Five Decades in Automation

Five decades seems shorter than fifty years. It was 50 years ago in June that I started working in industry. It was my fourth job. (One through three were TV Guide route, the paper routes were all taken; stock clerk in a drug store, great job for a high schooler, 75 cents an hour; and very briefly, laborer in a foundry.) For about six months I worked at what was then the Packard Electric Division of General Motors. Drawing wiring harnesses for GM cars. I was a draftsman (to use the old, politically incorrect title), working my way through college.

NRM3a

I’m way in the back at my drafting table.

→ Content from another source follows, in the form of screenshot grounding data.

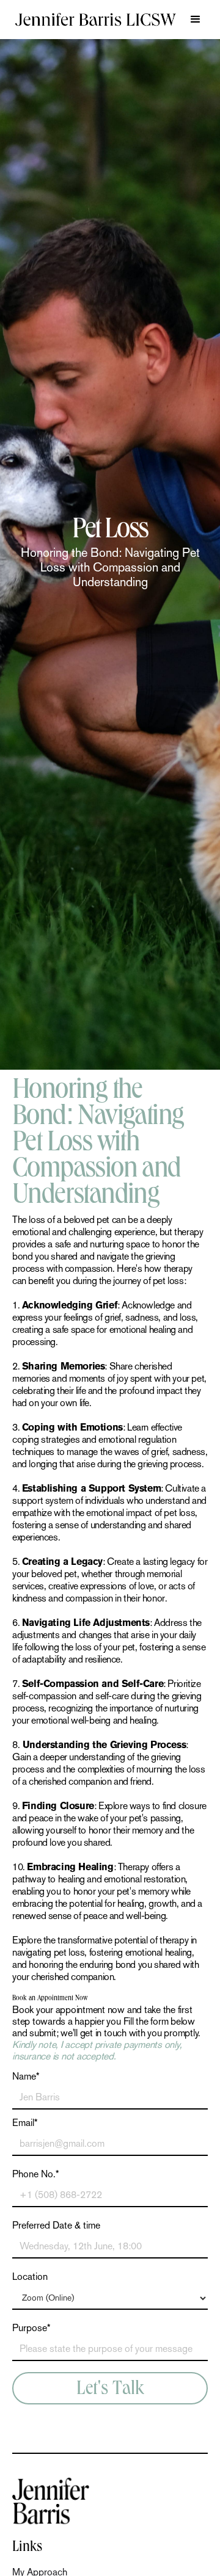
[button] (195, 19)
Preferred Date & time (56, 2225)
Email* (25, 2123)
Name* (26, 2076)
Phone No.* (35, 2174)
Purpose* (31, 2328)
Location (30, 2277)
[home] (95, 19)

Starting late in 1966 I began working for a machinery OEM. Drawing, then designing, controls for plastics and rubber machinery. I designed in temperature controllers with jeweled movements. I designed relay ladder logic on D-sized vellum using a universal arm drafting machine and implemented with, you guessed it, physical relays. Took a break from working for my senior year – finally got that BSEE (and a wife and 2.5 children). Took a brief sojourn working for a customer, designing controls for plastics extrusion production lines and more. Departed in 1983 as the engineering manager over mechanical and electrical engineering.

Moved to Arizona working for a manufacturer of temperature and process controls (and to start a church, but that’s a different story). Didn’t have the good sense to stay in Arizona and instead worked my way up the company ladder before leaving as engineering manager for the system integrator group. Then to another system integrator and some really neat projects.  Using proprietary networks (Tiway and DH+).

Then the Wonder years. I wonder where they went. At the beginning of the Wonder years was elected to the Board of Directors of the PROFIBUS Trade Organization – 1994. The PROFI connection runs deep.

Some consulting. Then helping expand a web survey software company into overseas markets. Then back to my roots with a return to PTO as Deputy Director. Some observations from my path:

Cars don’t use so many wires today; they use networks.

Machinery does not use so many relays today; they use networks.

Production lines don’t use so many closed networks today; they use open networks.

Getting my four-year engineering degree were the toughest six years of my life.

So over the last 50 years I’ve progressed from drawing wiring harnesses to educating folks about their replacement, open automation networks, PROFINET and PROFIBUS.

Today, being my birthday, seemed like a good time to look back and consider the progress and changes in my chosen field. But I’m looking forward too – having too much fun to stop now.